** TASK PROMPT **
Print the lines starting at the one containing "Select the 24 date label on time axis" and ending after the one containing "point(1074,774)", reproduced without changes. Omit the pictures.

** PROVIDED MATERIAL **
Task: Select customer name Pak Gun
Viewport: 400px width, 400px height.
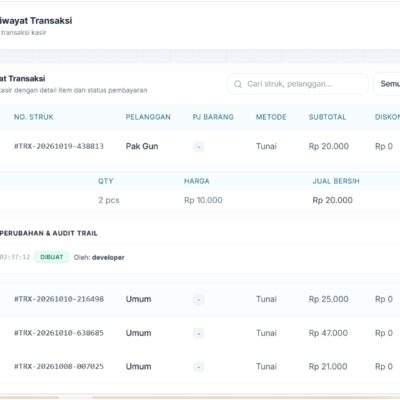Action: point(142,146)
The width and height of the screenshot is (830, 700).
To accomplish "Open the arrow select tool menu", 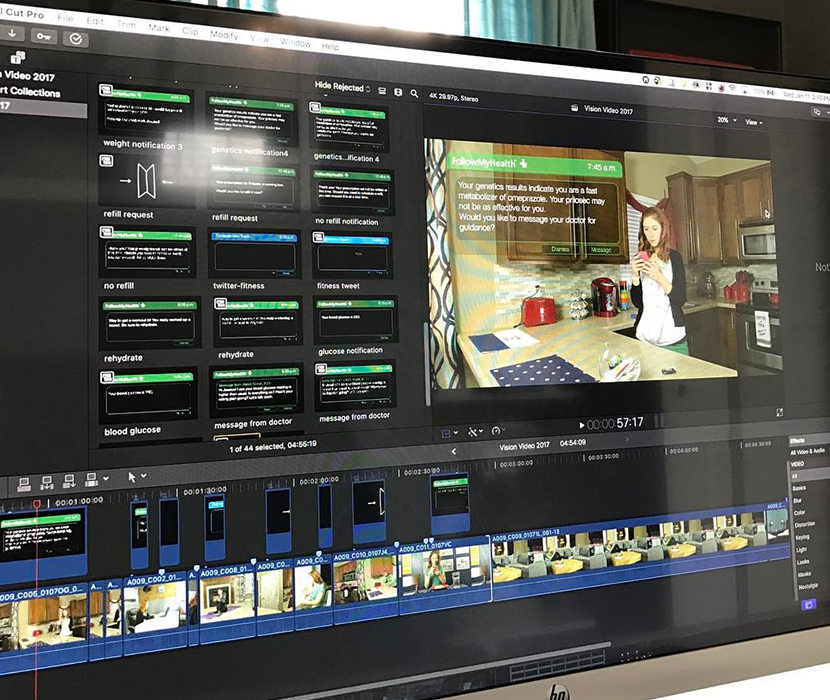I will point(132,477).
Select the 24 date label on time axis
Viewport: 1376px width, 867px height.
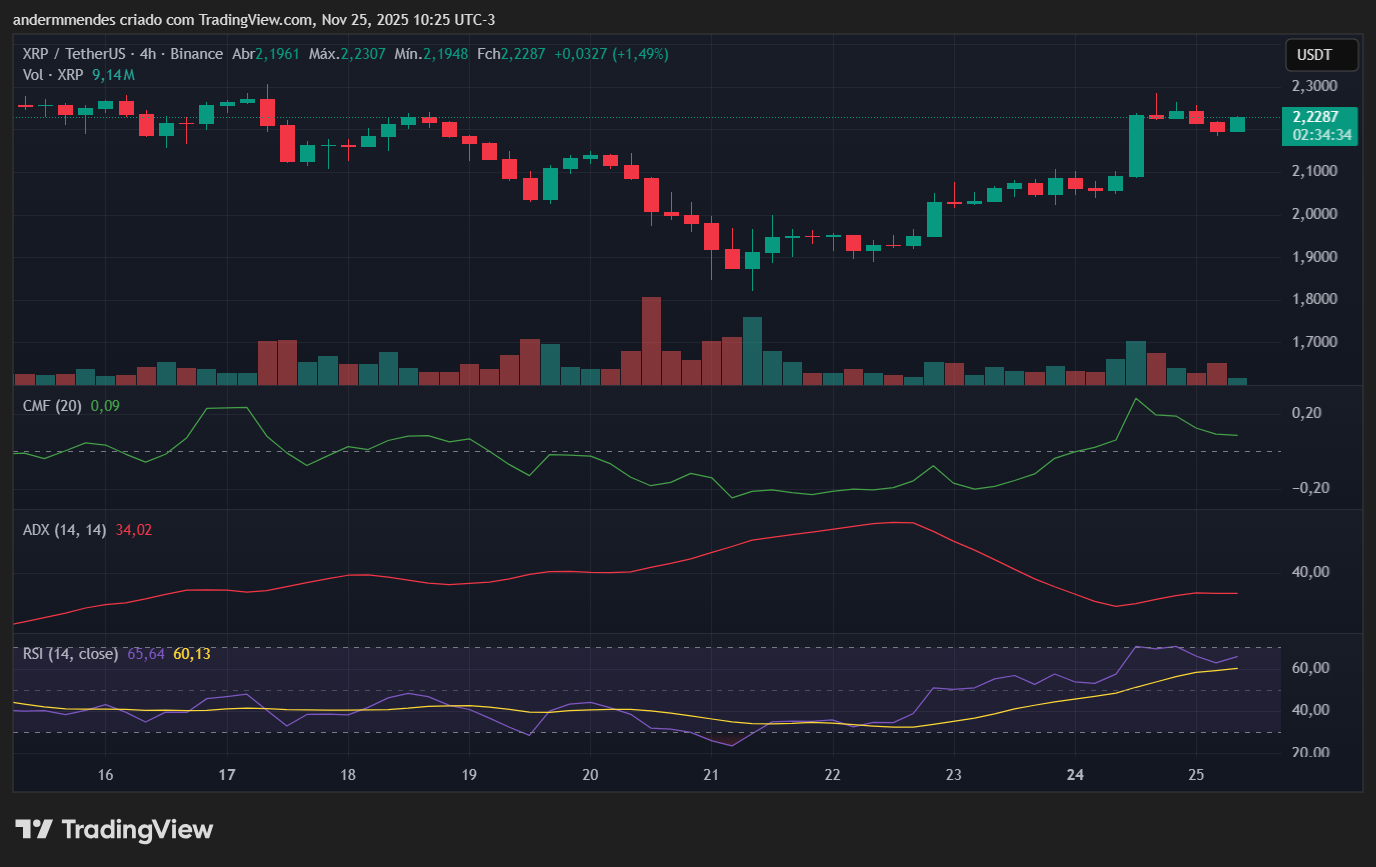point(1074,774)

...

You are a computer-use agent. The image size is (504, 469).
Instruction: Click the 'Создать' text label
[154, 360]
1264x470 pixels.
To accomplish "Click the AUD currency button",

** ANSWER TO THIS TASK **
Select the 24 date label on time axis
Viewport: 1376px width, 867px height.
point(1074,774)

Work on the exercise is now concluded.